WORK TO DO =
Reproduce the stretch from the line containing "At what coordinates should I click to accomplish: Open the 50%" through the line containing "coord(88,218)", swapping "dropdown" for "menu" and leaving everything else unchanged.
:::::
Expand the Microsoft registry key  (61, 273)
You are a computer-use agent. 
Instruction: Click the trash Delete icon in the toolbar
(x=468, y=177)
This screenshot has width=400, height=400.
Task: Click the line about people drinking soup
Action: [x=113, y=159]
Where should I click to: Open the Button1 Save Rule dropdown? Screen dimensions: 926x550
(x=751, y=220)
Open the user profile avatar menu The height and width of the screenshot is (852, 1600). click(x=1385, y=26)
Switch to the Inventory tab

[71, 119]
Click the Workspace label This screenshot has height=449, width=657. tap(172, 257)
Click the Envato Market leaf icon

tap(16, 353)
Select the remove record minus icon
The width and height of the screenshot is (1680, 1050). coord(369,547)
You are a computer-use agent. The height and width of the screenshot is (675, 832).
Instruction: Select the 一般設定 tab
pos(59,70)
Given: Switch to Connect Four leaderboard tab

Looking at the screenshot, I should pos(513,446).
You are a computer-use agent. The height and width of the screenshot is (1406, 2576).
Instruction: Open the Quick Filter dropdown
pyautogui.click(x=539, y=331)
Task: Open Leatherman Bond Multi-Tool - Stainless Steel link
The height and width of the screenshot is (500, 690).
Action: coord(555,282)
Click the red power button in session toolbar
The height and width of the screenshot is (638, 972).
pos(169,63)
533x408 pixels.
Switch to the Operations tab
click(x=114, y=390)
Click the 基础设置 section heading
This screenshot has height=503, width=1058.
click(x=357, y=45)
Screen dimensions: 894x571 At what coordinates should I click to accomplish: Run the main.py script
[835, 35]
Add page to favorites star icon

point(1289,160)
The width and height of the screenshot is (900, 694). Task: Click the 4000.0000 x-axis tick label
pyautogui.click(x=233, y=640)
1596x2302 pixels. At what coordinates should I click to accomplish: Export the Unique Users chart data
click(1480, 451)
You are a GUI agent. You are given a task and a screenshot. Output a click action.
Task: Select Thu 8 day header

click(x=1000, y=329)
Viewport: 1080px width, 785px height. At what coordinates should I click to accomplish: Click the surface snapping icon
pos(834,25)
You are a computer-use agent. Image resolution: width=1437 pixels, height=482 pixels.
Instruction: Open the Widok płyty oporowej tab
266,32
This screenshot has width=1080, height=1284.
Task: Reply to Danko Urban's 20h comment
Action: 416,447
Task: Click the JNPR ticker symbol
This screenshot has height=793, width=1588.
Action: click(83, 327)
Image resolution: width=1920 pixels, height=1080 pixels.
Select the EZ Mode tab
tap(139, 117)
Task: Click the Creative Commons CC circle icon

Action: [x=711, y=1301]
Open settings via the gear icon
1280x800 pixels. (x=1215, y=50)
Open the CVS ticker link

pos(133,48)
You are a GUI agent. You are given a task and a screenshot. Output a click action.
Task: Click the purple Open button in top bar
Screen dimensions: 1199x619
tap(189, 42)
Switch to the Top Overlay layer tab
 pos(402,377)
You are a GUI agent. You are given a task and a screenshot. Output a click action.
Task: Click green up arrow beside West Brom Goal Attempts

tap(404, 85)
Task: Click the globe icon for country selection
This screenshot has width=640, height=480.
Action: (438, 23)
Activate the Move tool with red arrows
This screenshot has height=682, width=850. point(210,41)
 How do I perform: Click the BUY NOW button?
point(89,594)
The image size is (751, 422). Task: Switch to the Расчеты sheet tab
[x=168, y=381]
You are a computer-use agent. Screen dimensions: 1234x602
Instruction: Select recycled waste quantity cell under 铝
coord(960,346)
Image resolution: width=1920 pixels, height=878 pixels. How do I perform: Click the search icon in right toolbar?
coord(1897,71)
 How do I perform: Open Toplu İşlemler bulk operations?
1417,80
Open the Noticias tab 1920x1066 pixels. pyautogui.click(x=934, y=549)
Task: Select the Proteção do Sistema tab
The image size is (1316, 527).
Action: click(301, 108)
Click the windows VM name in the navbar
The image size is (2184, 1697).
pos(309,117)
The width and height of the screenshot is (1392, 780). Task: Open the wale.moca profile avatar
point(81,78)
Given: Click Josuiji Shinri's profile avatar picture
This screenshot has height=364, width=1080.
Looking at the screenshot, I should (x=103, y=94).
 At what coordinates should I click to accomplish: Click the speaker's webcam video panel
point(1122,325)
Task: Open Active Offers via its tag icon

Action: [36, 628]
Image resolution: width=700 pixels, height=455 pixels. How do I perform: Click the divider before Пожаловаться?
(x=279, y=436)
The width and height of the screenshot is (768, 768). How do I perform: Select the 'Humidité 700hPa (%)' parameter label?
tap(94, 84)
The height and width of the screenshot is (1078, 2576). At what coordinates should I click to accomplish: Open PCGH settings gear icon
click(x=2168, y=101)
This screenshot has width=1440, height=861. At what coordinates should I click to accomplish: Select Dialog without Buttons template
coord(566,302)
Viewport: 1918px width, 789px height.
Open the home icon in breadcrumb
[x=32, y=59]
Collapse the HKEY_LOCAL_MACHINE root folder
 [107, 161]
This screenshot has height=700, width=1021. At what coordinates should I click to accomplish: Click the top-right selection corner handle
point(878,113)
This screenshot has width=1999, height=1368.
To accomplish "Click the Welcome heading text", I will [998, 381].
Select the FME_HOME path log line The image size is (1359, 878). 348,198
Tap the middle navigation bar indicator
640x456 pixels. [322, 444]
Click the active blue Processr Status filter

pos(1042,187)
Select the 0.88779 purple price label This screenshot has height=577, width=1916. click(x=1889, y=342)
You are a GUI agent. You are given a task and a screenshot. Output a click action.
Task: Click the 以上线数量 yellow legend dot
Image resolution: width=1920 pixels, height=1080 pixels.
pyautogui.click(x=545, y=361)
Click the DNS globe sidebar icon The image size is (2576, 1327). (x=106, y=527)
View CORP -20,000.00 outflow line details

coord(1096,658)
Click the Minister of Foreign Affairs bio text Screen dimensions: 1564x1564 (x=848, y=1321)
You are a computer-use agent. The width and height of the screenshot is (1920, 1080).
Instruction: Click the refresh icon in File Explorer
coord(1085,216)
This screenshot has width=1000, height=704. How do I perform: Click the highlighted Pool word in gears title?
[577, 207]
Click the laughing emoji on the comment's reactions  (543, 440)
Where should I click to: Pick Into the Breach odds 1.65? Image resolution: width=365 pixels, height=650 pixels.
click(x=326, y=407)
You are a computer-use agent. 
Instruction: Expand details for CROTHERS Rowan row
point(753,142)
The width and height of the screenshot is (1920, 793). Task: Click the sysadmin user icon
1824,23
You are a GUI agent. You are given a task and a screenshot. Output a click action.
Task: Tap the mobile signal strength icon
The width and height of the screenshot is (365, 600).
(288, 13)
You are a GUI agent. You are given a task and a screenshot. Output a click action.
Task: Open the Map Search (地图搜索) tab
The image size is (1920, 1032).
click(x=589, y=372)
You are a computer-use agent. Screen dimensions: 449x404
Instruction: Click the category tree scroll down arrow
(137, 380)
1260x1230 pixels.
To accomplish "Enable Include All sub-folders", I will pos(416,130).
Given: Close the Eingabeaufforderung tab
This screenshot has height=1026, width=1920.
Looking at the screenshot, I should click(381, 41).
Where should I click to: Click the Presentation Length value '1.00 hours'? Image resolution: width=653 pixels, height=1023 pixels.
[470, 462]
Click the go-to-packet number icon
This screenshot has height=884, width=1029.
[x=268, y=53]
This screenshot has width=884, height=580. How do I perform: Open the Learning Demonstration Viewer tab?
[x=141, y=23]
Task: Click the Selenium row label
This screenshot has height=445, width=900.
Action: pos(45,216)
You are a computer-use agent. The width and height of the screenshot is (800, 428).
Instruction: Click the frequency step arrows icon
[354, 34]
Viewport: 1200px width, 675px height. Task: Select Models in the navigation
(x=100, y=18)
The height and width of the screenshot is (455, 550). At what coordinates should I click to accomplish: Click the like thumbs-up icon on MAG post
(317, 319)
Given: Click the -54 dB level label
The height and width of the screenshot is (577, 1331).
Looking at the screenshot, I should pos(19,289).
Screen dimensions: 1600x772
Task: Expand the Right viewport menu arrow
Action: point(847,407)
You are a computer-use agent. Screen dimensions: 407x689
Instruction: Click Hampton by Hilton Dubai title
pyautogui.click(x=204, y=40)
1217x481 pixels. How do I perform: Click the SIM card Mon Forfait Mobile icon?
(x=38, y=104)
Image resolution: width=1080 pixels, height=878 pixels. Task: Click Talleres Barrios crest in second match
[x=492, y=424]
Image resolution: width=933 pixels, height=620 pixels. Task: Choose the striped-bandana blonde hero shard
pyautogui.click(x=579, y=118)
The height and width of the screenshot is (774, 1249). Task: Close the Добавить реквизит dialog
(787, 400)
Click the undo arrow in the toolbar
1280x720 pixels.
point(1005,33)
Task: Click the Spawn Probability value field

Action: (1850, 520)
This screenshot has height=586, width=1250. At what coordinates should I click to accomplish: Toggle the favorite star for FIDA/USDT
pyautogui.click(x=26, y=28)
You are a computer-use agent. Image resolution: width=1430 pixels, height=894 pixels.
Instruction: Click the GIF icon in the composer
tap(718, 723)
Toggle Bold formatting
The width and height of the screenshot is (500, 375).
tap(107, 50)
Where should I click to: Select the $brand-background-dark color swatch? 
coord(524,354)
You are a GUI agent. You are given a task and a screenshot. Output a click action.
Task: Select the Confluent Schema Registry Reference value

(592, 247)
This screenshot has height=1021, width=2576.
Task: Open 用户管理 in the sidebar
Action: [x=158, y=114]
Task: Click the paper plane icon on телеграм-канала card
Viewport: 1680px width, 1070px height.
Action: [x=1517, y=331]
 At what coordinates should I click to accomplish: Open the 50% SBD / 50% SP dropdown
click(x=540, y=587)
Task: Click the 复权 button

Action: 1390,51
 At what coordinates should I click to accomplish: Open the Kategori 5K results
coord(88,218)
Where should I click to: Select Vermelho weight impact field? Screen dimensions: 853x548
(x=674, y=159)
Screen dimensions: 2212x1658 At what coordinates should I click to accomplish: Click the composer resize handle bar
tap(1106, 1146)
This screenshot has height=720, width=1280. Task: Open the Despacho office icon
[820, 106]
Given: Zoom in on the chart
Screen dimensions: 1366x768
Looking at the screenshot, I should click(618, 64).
:::::
RESPONSE BELOW =
 At what coordinates should I click to accomplish: Open the 50% SBD / 50% SP menu
click(x=540, y=587)
Task: Click the 复权 button

Action: 1390,51
 At what coordinates should I click to accomplish: Open the Kategori 5K results
coord(88,218)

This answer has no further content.